OK, this is all coming from a guy who recognizes that he’s damn lucky. He’s spent those 40 years living in one of the most prosperous countries in the world, getting a mind-stimulating education, enjoying a respectable career, and – the past decade – raising a healthy family with a beautiful, loving woman. With Thanksgiving looming in a week, I have a lot to be thankful for, especially this: That gem of a woman also has a cure for said pathetic middle-aged crisis.
Go away.
No, not go away as in “Don’t come back, ever.” (I kill me!) Go away as in “Take a vacation.” Of course, the very suggestion brought to mind balding baby-booming New Yorkers on a cattle drive. (Thank god she didn’t say, “Go find your smile.”) My black-and-white, no-shades-of-gray logical initial response was: “Absolutely not. Respectable fathers don’t shirk familial responsibilities to relax.” But she kept pressing, got my mom on her side, too. Then, while sitting in a deer stand last weekend waiting for a monster whitetail to never arrive, a tiny urge from my youthful past ignited in the deepest recesses of my brain.
I always wanted to ride the rails in Europe. You know, Eurail pass with a The North Face backpack skipping from continental city to city, sacking out in hostels while living off old-world bread, hard cheese, and brutally red wine. Working my way through college 18 years ago, I never had the time or money to scratch that Eurailing itch. My wife and I have been to Europe for three short trips since we married and even rode the train between Dublin and Belfast for a few hours. But there’s a lot of Europe remaining for me to see, and thanks to a boatload of frequent-flyer miles and more vacation hours these days, I have the time and financial wherewithal to see them. But no way would Annette let this happen, right?
“Go!” she barked at the mere suggestion. “Go in the spring before the boys are out of school and while we're keeping busy with kid-baseball at night.”
“But…”
“Go!”
A balding middle-aged editor tripping around Europe like a 23-year-old sounds every bit as pathetic as Daniel Stern on a faux cattle drive. But hey, it’s cheaper and safer than driving a Harley, and I’ll meet more interesting people in Prague than at Sturgis. This week, I decided. I’m going to do this. I’m going take advantage of my health, use a couple of weeks of vacation in May 2010, and explore across the pond.

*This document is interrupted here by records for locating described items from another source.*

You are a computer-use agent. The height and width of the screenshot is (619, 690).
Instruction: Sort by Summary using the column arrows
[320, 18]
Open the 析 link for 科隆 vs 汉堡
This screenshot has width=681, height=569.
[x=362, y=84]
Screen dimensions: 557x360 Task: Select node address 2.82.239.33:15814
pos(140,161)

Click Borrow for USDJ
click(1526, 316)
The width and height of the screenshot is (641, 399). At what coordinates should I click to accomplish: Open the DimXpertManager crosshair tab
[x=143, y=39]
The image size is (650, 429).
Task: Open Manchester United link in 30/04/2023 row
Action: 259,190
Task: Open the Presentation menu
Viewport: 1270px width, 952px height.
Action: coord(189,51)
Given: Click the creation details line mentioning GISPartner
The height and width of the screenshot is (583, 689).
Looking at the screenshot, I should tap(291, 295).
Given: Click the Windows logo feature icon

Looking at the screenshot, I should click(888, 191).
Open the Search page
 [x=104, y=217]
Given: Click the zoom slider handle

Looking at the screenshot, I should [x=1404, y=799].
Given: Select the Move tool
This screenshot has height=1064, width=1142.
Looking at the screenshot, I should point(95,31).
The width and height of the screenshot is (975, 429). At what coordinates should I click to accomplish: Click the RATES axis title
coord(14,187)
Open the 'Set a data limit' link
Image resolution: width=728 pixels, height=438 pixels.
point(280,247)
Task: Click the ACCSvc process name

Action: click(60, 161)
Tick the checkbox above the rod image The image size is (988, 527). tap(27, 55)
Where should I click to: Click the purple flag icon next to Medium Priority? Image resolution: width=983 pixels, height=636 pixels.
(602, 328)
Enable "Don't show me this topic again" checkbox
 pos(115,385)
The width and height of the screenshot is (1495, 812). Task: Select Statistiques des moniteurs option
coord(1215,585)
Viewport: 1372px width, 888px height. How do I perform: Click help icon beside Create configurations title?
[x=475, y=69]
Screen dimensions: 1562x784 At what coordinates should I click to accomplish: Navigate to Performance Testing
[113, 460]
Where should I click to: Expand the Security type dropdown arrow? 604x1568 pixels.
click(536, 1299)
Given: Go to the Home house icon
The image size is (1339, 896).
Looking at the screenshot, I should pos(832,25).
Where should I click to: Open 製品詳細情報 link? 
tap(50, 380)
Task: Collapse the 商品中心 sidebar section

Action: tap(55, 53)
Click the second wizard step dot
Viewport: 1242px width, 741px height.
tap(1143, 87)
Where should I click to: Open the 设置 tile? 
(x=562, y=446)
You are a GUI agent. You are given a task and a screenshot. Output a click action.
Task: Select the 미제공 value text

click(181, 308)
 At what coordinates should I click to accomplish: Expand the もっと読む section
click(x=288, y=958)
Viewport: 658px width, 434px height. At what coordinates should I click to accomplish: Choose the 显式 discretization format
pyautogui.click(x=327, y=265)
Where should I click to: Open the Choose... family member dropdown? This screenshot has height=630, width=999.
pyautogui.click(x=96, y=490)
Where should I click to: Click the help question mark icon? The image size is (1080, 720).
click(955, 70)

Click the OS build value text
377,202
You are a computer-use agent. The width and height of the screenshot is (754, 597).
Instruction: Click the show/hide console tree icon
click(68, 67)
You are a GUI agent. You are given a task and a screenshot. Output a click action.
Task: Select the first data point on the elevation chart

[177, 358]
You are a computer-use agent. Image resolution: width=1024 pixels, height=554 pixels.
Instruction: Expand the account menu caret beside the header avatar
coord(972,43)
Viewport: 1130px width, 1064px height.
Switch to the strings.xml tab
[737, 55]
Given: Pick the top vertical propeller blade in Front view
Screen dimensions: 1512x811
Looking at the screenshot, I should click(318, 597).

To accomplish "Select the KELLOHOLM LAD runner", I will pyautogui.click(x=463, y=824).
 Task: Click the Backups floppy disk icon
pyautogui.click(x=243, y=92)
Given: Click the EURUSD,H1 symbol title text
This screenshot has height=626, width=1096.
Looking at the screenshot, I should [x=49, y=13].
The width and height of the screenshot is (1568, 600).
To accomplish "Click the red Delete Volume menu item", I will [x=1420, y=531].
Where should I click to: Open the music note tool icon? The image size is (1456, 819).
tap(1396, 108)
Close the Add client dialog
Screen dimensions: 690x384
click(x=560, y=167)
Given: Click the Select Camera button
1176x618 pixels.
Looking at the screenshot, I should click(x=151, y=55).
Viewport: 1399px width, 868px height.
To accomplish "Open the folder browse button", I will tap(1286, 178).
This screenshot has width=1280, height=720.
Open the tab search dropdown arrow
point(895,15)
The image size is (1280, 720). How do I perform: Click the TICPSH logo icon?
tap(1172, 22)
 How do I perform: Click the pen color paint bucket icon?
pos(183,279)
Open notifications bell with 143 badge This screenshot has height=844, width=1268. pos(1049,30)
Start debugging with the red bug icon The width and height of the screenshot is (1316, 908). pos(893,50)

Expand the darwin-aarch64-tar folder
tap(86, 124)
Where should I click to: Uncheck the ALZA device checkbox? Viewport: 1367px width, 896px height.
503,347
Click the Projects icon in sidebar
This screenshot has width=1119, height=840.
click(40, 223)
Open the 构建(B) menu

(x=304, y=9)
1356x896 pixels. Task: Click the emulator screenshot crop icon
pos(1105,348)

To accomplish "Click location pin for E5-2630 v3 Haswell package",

This blog (and accompanying Twitter handle, IntenseTraveler) will explain the challenges in planning such a trip, and then share my experience on the tracks of The Continent. If anyone has any tips or ideas, I welcome them. God willing, I’ll come home a less-intense traveler. At the very least, it will keep my mind occupied while I eclipse a major milestone marker in my life. Thanks for reading: This might just be fun.